Friday, September 25, 2009

Finding Foodister - stupid entry title for a stupid mishap

I can't eat gluten. Anything containing gluten makes me violently ill in that unique manner where my neighbors four houses down on either side can hear me. Thus, I've been forced to experiment with new recipes and cooking methods.

Normally I would find this fun. I used to experiment in the kitchen all the time, much to my father's chagrin. He hates anything odiferous - onions, garlic, puppy messes on the carpet, etc. I used to sneak onions into my recipes - "He likes them; he just doesn't know he likes them." And he'd spend the rest of the evening in the restroom paying for my experimenting. (Amazingly enough, he still speaks to me, and admits to being my father. Most of the time.)

Gluten-free experimenting is an expensive proposition. My grocery bill tripled once I had to eliminate gluten from my diet. I don't miss it much; it's hard to miss something that makes one dread each meal time.

But getting into cooler temperatures is going to prove tricky for my gluten-freeness. I subsist on stews, soups, cassaroles, etc. throughtout the cold winter months. I bake a large dish of macaroni and cream of chicken soup and eat it for the next week. Unfortunately, canned soups, cream of soups, and noodles all have gluten in them.

The noodles are easy to overcome - just buy rice or quinoa noodles (although cooking quinoa makes your kitchen smell like a barnyard for a few hours). But what to do about the soup base?

The many different flours available to the gluten-free person could, conceivably be sprinkled into gravies and soups as thickener, just as regular flour is used. However, potato starch, tapioca starch, and rice flour don't work real well. Either does soy flour. While healthy, soy flour has the texture of that powdered handsoap that used to be in the bathroom dispensers at my elementary school. Not that I ate that all that often. I might have, if it wasn't so...gritty.

Sitting at work the other day, I had a thought - beans! Like hummus! Grind up beans, and add a teensy bit of chicken broth, and that would be a great soup base!

I hurried home to bum a can of beans off of my neighbor.

"What kind of beans do you want?" she asked.
"What kind of beans do you have?"
She sighed. "What are you doing with the beans?"
"I'm mashing them up," I said. "I'm making soup."
"Soup."
"Yeah. I'm using it as a thickener. Flour doesn't work so well."
She nodded. "Good luck, my little inept cooker. Here's a can of garbanzos."

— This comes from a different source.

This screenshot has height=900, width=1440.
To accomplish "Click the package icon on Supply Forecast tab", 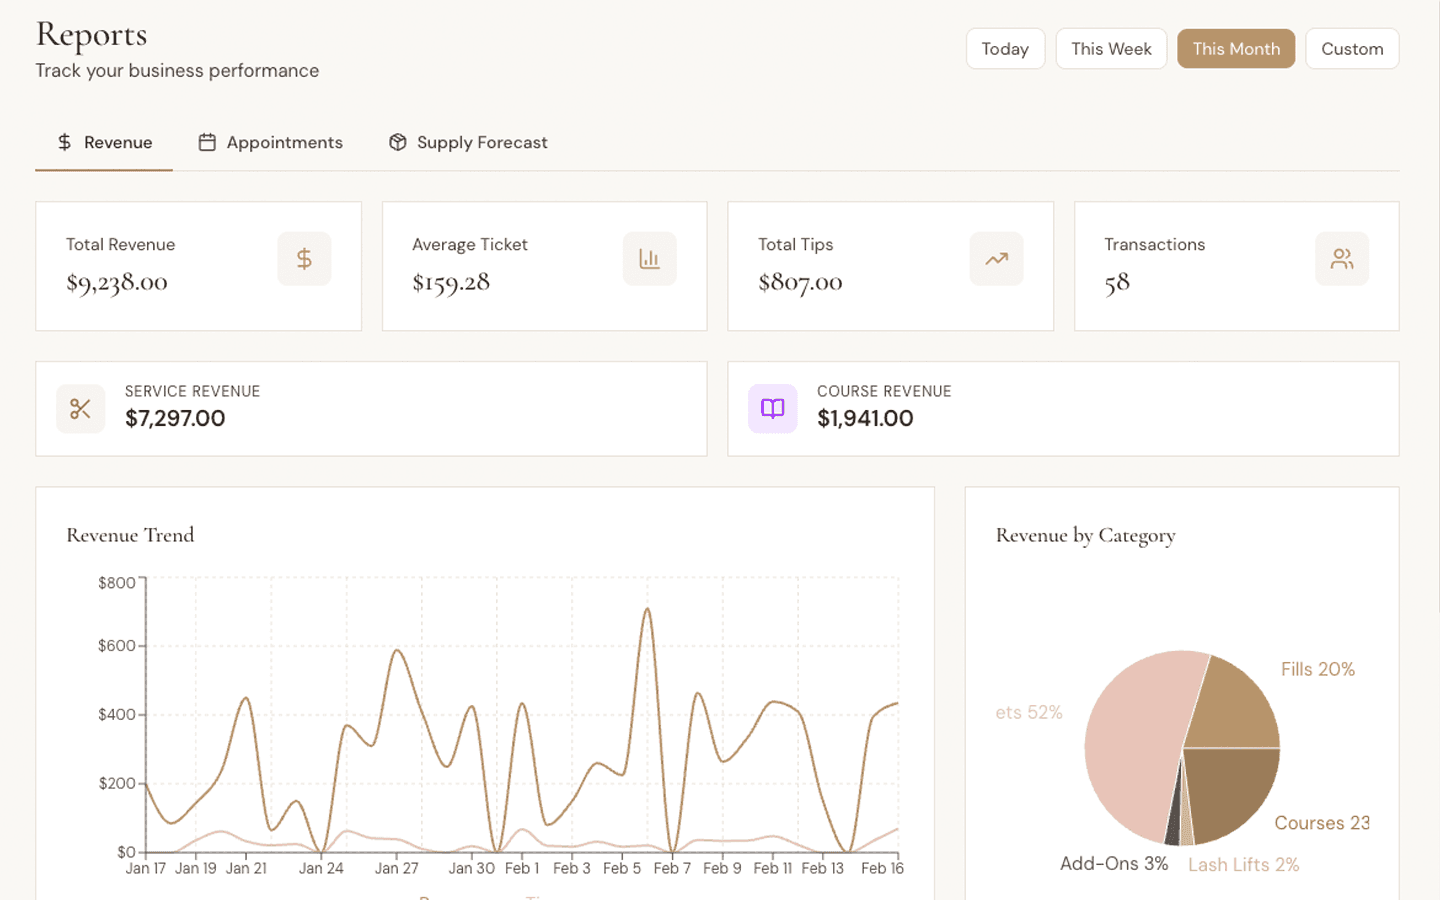I will click(397, 142).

I stopped by my parents' to steal their blender. Which reminds me, I need to return it before they realize it's missing.

I opened the can of beans and drained it into the blender pitcher. The beans plinked to the bottom and settled around the blades. Oh, but you have no idea what you're in for, I told the beans.

I put the lid on (yay for me) and flicked the switch. Nothing.

Figures. My parents never use their blender. It's probably been broken for years. I started to pour out the beans so that I could mash them with a fork. Something dragged on the counter. The plug-in of the electrical cord.

Oh.

I replaced the pitcher into the base and plugged it in. I turned it on again, and it whirred to life.

The beans pureed beautifully.

"Excellent," I murmured. "Excellent."

I scooped the bean mush from the pitcher and put it into a saucepan. I added stewed vegetables and a little bit of broth. I stirred, watching the ingredients come together into happy, gastronomic harmony.

I divided the mixture into equal tupperwares and put them in the fridge for lunch.

The next morning, I pulled out the tupperware and loaded it into my lunchbox, along with a spoon. I refuse to eat off of the cutlery in the cafeteria. That's just asking for gonnorhea.

Come lunch time, I settled in with my masterpiece. I popped the lid from the tupperware.

"Hey, what do you have today?" my friend asked, looking over my shoulder. Before I could answer, she said:

"Oh. my. God. Is that vomit? Are you eating vomit?"

Yes. I spent several hours in the kitchen making vomit.

I guess I shouldn't be surprised that healthcare workers look at everything with an eye toward bodily functions. I learned a long time ago to stop drinking apple juice from clear containers with the measurements printed on the side.